The hypocrisy of Churchill would make itself evident at once. He would show immediately that his main aim is to win the war – for capitalism, not for democracy. When the French General Staff saw defeat looming, their fear of revolution made them capitulate at once. Churchill, faced, with a proletarian revolution at home, would not hesitate for one moment. He would sooner see the victory of Hitler and the salvation of capitalism through fascism, than the defeat of Hitler by the revolutionary working class. The French capitalists forestalled a revolution by giving in quickly to Hitler. But let the workers of England start their revolution for socialism and the situation would be quite different. When the victorious army of Bismarck faced the armed Paris workers in the days of the Commune, he did not dare send his troops into Paris to disarm the Communards. He did not want his own troops to become infected, for through them all Germany would have burst into flame. The flame of the English revolution would light up first of all Germany and then all .of Europe. Does anyone believe that the German workers are enthusiastic for the war and have any great love for their fascist masters? No, an English revolution would cause the very ground to quake under Hitler’s feet.

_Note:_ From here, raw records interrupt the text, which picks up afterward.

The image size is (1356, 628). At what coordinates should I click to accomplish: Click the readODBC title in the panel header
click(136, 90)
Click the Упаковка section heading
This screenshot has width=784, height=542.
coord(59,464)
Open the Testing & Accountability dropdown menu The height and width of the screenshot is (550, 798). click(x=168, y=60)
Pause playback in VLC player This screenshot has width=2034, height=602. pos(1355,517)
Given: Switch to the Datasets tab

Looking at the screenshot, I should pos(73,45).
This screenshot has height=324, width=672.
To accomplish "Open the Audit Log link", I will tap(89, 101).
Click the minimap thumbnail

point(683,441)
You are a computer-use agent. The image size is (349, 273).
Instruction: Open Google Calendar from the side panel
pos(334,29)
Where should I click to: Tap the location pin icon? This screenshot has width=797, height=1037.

All the lessons of the events in Europe since the Russian Revolution make it clear that only the workers can defeat fascism. They cannot leave this task to the “democratic” capitalists, Churchill defends imperialism, not democracy. It is capitalism in putrid decay that breeds fascism. And the wai is hastening and extending this decay. The defeat of Hitler would bring revolution in Germany, no doubt. But if the Churchills were victorious, then they would protect their capitalist system by attempting to drown the German revolution in blood. That would mean a new form of fascism unless the German revolution then spread to England. Any way one looks at it, only the workers can defeat fascism. The English workers can bring Hitler down by themselves taking power in England against the capitalist government.